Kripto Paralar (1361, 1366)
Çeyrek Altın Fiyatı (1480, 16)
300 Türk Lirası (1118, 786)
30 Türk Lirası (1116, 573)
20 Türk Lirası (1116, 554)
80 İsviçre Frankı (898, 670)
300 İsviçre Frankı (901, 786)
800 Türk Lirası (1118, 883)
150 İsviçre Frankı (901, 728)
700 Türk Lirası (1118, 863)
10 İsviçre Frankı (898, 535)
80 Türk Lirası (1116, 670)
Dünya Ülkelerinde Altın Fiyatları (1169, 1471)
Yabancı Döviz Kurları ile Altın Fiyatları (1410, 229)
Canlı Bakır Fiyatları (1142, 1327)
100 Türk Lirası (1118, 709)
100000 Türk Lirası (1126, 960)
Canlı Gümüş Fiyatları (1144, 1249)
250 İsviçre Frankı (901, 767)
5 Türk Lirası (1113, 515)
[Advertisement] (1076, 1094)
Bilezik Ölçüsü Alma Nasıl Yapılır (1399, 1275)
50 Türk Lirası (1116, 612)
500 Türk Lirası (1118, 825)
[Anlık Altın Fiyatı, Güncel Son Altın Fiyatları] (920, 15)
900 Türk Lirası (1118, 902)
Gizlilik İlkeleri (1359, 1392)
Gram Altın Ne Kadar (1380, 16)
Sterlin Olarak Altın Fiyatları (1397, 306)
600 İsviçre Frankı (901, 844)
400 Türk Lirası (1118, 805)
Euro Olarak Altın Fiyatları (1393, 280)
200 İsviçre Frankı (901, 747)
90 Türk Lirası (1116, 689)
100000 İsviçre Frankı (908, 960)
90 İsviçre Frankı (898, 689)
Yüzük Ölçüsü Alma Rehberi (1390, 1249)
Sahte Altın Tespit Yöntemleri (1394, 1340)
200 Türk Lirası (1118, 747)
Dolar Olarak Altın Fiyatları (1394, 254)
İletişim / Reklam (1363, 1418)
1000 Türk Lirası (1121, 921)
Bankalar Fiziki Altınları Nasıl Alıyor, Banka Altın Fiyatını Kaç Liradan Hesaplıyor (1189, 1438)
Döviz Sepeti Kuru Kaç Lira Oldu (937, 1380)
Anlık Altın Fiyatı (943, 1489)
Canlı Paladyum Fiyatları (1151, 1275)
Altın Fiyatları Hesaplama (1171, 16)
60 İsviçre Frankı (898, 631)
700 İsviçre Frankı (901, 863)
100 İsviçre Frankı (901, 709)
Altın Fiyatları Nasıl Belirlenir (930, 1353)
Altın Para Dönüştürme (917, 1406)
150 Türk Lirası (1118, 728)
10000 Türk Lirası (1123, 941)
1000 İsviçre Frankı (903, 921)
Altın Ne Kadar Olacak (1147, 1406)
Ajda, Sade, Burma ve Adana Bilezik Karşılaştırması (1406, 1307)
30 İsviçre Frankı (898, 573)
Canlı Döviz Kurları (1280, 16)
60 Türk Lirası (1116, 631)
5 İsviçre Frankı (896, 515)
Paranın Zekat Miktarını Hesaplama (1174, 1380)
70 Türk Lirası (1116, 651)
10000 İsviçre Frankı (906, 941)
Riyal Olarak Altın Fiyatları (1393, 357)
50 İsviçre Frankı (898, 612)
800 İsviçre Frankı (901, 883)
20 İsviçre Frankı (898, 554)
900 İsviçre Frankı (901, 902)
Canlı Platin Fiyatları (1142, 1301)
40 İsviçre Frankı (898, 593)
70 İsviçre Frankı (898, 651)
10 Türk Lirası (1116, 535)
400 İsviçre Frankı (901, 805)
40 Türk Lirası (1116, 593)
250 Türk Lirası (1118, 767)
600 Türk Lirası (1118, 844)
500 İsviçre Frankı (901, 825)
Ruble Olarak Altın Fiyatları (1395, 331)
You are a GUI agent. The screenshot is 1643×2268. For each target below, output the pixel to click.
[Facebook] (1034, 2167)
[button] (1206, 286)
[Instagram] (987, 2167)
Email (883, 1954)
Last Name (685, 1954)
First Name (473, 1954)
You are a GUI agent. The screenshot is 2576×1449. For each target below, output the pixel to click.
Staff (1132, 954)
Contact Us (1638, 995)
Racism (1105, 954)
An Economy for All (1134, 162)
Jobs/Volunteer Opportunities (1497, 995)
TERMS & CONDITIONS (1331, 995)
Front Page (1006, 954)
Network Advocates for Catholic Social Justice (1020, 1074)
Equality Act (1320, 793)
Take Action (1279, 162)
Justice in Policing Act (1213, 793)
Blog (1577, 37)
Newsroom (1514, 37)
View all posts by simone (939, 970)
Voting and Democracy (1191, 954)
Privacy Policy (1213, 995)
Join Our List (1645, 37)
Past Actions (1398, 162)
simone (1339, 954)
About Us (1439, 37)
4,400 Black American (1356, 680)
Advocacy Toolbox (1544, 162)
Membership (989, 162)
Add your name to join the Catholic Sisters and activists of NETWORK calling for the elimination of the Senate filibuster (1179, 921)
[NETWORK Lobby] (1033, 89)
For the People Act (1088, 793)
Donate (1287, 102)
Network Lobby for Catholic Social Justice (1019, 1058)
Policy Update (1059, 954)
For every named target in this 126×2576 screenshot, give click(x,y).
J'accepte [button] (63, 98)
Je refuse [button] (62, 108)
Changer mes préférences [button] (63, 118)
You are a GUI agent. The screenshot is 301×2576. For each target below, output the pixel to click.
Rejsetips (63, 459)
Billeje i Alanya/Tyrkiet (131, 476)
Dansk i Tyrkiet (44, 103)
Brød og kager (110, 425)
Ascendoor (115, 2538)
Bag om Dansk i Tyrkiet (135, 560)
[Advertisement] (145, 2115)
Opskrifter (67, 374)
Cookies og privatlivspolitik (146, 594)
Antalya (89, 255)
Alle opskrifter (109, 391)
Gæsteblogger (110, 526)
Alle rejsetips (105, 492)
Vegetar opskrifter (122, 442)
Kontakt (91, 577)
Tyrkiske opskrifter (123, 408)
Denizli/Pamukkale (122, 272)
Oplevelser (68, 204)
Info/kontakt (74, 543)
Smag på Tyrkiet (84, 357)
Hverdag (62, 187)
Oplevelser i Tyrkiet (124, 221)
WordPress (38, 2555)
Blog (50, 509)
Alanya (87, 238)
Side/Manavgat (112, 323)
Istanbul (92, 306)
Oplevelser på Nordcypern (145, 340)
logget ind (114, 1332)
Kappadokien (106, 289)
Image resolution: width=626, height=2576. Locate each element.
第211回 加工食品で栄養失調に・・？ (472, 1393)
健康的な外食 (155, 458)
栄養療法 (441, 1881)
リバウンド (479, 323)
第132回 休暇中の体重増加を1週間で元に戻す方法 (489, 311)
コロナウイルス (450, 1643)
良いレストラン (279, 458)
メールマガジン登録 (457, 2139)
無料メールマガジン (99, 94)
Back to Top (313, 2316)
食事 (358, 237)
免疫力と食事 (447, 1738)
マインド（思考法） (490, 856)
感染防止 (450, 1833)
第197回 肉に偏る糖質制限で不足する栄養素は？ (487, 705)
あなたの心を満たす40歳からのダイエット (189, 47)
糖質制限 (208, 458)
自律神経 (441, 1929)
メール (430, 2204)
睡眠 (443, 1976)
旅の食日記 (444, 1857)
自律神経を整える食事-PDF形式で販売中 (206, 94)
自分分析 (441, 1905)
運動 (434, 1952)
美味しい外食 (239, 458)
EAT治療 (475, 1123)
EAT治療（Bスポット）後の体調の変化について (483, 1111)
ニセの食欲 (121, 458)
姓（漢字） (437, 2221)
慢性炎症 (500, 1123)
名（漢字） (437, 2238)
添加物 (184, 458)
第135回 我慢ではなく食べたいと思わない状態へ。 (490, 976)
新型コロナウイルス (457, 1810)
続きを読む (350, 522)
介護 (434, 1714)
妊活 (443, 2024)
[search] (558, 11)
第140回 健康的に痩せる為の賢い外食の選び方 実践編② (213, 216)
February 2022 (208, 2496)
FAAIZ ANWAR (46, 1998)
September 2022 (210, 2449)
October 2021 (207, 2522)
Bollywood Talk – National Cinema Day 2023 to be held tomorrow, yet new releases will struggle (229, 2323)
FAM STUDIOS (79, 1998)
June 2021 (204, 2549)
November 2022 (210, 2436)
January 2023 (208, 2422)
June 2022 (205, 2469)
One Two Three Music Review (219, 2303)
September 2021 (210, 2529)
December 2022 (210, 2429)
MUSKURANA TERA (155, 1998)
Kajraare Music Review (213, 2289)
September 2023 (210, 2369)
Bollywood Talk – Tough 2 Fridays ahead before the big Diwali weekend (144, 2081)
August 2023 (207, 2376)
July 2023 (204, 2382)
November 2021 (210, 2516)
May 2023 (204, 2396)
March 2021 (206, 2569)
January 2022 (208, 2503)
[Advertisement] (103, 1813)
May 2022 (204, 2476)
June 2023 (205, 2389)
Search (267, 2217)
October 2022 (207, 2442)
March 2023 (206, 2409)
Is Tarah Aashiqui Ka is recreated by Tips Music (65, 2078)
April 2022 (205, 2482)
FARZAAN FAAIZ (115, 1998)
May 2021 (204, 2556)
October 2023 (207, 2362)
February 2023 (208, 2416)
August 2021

+-------+

▸ **What you are asked to do**
Referring to the material above, set down exactly the lines between the line with "Network Lobby for" and the line with "Alle rejsetips (105, 492)", inclusive, and no other lines.

▸ **Reply to the task**
Network Lobby for Catholic Social Justice (1019, 1058)
Policy Update (1059, 954)
For every named target in this 126×2576 screenshot, give click(x,y).
J'accepte [button] (63, 98)
Je refuse [button] (62, 108)
Changer mes préférences [button] (63, 118)
You are a GUI agent. The screenshot is 301×2576. For each target below, output the pixel to click.
Rejsetips (63, 459)
Billeje i Alanya/Tyrkiet (131, 476)
Dansk i Tyrkiet (44, 103)
Brød og kager (110, 425)
Ascendoor (115, 2538)
Bag om Dansk i Tyrkiet (135, 560)
[Advertisement] (145, 2115)
Opskrifter (67, 374)
Cookies og privatlivspolitik (146, 594)
Antalya (89, 255)
Alle opskrifter (109, 391)
Gæsteblogger (110, 526)
Alle rejsetips (105, 492)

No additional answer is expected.